## Given text

Four Gents Over 70 Explain Love, Life And Women To Today’s Generation
Tinder, ghosting, dick pics, polyamory… It weren’t like that in their day. With modern love more bewildering than ever, what can older men teach the Netflix-and-chill generation about dating and commitment? Here, in their own words, four men who came of age in the fifties and sixties share their stories, and offer wisdom about life, love and women that only comes after decades in the game.
Artist and Royal Academician Anthony Green, 76, has been married to Mary Cozens-Walker since 1961. They met in 1957 at the Slade School of Art, where they were both students, after Anthony plucked up the courage to ask her for a dance.
If you don’t ask anyone to dance, you stay a wallflower.
We made polite conversation about art and went to see French films. We were like that until 1961 until we got married. Anything more was unthinkable. Even at art schools which had a reputation for being wild, well it wasn’t really.
I asked Mary’s father for his permission. He said to me, “Have a hard look at her mother because that’s who you’re going to end up with.”
When you are 20 you think anyone in their 40s is dead and shrivelled. But I realised that Mary’s mum was like a ripe peach. I thought, “It’s looking good”.

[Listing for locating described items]
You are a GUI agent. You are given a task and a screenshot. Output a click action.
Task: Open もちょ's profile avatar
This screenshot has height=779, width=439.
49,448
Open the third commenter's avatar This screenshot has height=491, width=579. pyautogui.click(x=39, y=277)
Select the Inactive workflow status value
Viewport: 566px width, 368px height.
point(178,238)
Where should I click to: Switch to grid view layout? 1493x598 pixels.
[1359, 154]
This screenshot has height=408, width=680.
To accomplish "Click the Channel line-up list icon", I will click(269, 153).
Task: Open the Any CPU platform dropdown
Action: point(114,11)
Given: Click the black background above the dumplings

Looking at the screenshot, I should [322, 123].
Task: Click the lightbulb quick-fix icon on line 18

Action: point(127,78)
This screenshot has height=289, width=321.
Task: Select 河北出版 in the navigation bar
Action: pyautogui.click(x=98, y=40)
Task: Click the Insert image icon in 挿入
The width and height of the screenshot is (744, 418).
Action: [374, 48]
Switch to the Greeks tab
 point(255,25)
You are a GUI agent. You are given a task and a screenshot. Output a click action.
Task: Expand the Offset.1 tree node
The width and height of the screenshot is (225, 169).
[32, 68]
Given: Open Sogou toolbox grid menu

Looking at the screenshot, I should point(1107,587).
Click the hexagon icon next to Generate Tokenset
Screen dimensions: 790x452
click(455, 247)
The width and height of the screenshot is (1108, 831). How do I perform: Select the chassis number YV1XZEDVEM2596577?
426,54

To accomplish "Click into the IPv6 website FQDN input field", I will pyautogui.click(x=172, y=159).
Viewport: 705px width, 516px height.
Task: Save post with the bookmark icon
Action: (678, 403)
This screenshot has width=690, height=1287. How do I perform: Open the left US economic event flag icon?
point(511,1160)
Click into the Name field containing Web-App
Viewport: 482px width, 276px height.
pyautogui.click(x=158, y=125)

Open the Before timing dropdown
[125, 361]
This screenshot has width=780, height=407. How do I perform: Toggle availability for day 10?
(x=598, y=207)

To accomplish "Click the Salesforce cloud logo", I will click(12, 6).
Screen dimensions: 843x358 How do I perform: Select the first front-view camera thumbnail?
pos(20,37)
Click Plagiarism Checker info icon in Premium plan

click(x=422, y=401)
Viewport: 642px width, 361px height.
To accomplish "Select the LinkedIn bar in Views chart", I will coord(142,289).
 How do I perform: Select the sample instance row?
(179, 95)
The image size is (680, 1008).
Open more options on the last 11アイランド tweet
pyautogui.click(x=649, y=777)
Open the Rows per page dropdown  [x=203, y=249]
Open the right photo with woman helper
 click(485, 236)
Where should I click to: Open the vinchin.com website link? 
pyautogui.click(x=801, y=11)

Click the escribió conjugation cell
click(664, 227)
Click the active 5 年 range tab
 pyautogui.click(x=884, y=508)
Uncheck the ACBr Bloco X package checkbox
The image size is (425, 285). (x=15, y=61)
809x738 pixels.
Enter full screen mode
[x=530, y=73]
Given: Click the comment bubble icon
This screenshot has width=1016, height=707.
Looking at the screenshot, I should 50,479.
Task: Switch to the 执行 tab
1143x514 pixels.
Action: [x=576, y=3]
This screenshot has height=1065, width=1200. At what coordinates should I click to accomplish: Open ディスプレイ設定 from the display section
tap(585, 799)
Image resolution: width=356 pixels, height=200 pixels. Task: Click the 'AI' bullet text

## Task set
1 > In the listing, rewrite as a numbered list the lines starting with the one that contains "How do I perform: Select the sample" and going on through the end of the listing, skipping any blank lines.
2 > Continue the piece on older men's advice about love and women from where it stops.

## Answers to the tasks
1 >
1.  How do I perform: Select the sample instance row?
2. (179, 95)
3. The image size is (680, 1008).
4. Open more options on the last 11アイランド tweet
5. pyautogui.click(x=649, y=777)
6. Open the Rows per page dropdown  [x=203, y=249]
7. Open the right photo with woman helper
8.  click(485, 236)
9. Where should I click to: Open the vinchin.com website link? 
10. pyautogui.click(x=801, y=11)
11. Click the escribió conjugation cell
12. click(664, 227)
13. Click the active 5 年 range tab
14.  pyautogui.click(x=884, y=508)
15. Uncheck the ACBr Bloco X package checkbox
16. The image size is (425, 285). (x=15, y=61)
17. 809x738 pixels.
18. Enter full screen mode
19. [x=530, y=73]
20. Given: Click the comment bubble icon
21. This screenshot has width=1016, height=707.
22. Looking at the screenshot, I should 50,479.
23. Task: Switch to the 执行 tab
24. 1143x514 pixels.
25. Action: [x=576, y=3]
26. This screenshot has height=1065, width=1200. At what coordinates should I click to accomplish: Open ディスプレイ設定 from the display section
27. tap(585, 799)
28. Image resolution: width=356 pixels, height=200 pixels. Task: Click the 'AI' bullet text

2 >
We’ve had our golden wedding anniversary now. I sometimes pick up the paper and see how much young people have sex and I think, “It’s spoiling the fun”.
One shouldn’t watch too much porn. That’s not the way sex works. Pornography is quite fun, but not real.
Our marriage has been a partnership and my advice is to be a double act on a tandem bicycle. Pull together. Never think, “That’s a man’s job or that’s a woman’s job”. Mary has had Parkinson’s for the past eight years, so I have taken over the cooking. You need to be as one.
It’s hardly a secret, but the trick to a successful relationship is making each other laugh. I’m an absolute fool. I am not afraid of being silly. Stop trying to be macho if you’re not. Not everyone is Clint Eastwood.
Two people giving each other the benefit of the doubt, holding hands in the street. That’s what a relationship should be.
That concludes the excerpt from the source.